* Textauszug:
▬▬▬▬▬▬
Da mein Auftraggeber für Italien immer einen Mietwage bezahlt, schonte ich meinen Lancia Delta und nahm bei einem großen Autovermieter ein Fahrzeug der Golf-Klasse, in diesem Fall einen nagelneuen Mercedes B 180 CDI mit nicht mal 2000 Kilometer auf der Uhr. Während der Fahrt ging schon immer wieder unvermittelt die Tankklappe von selber auf. Des weiteren quietschte bei jeder Bewegung der Gurtumlenkpunkt in Ohrhöhe, und der Blinkerhebel knarzte unschön beim Linksblinken. Einen Lancia hätte man in Autobild wegen mieser Verarbeitung dafür niedergemacht, wetten? Das Auto fährt ansonsten übrigens gut, ist aber für die äußere Größe innen eng und in der Bedienung katastrophal unergonomisch (Klimabedienteil winzig beschriftet und viel zu tief in der Mittelkonsole, nerviger Einarm-Hebel nur links - wie üblich bei MB - mit Funktionen überladen usw.) - nun gut, letzterer vielleicht ja auch Gewöhnungssache. Und, wie gesagt, die Innenraumverarbeitung ist vereinzelt nicht gerade vom Feinsten...
▬▬▬▬▬▬
* Erfasste Daten:
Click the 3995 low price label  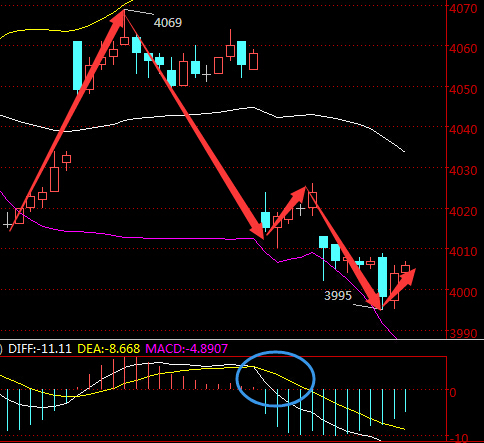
▬▬▬▬▬▬
* Aufgabe: Führe den Text über den gemieteten Mercedes B 180 CDI im Anschluss an seinen letzten Satz fort. Die Auflistung spielt hierfür keine Rolle.

* Antwort:
Aber dann kams dicke: Auf dem Rückweg, abends um 21 Uhr springt das Ding nach dem Tanken an der Raststätte Nogaredo Est (zwischen Rovereto und Trento) nicht mehr an, macht keinem Mucks - irgendeine Elektronikmacke. Deutsches Premiumfahrzeug, zwei Wochen alt, mit 2.400 Kilometern auf der Uhr... !!
Ich hab die deutsche Notrufhotline des Autovermieters angerufen, der informiert den ACI, der kommt nach über zwei Stunden (!!) aus einem Stützpunkt, der vier Kilometer von meinem Standort entfernt liegt (!!!) und schleppt mich ab. Ich erkläre, dass ich in wenigen Stunden in München sein MUSS, weil ich nach 23 Uhr kaum noch einen Kollegen finde, der meinen Dienst beim Radiosender, für den ich arbeite, übernimmt.
Bei jeder anderen Automarke hätte man mich jetzt in ein Hotel geschickt, mit den Schultern gezuckt und Gute Nacht gewünscht. Zug ging keiner mehr um diese Zeit, der Autovermieter brachte kein Ersatzauto her um diese Zeit, ein Taxi hätte mehrere hundert Euro gekostet.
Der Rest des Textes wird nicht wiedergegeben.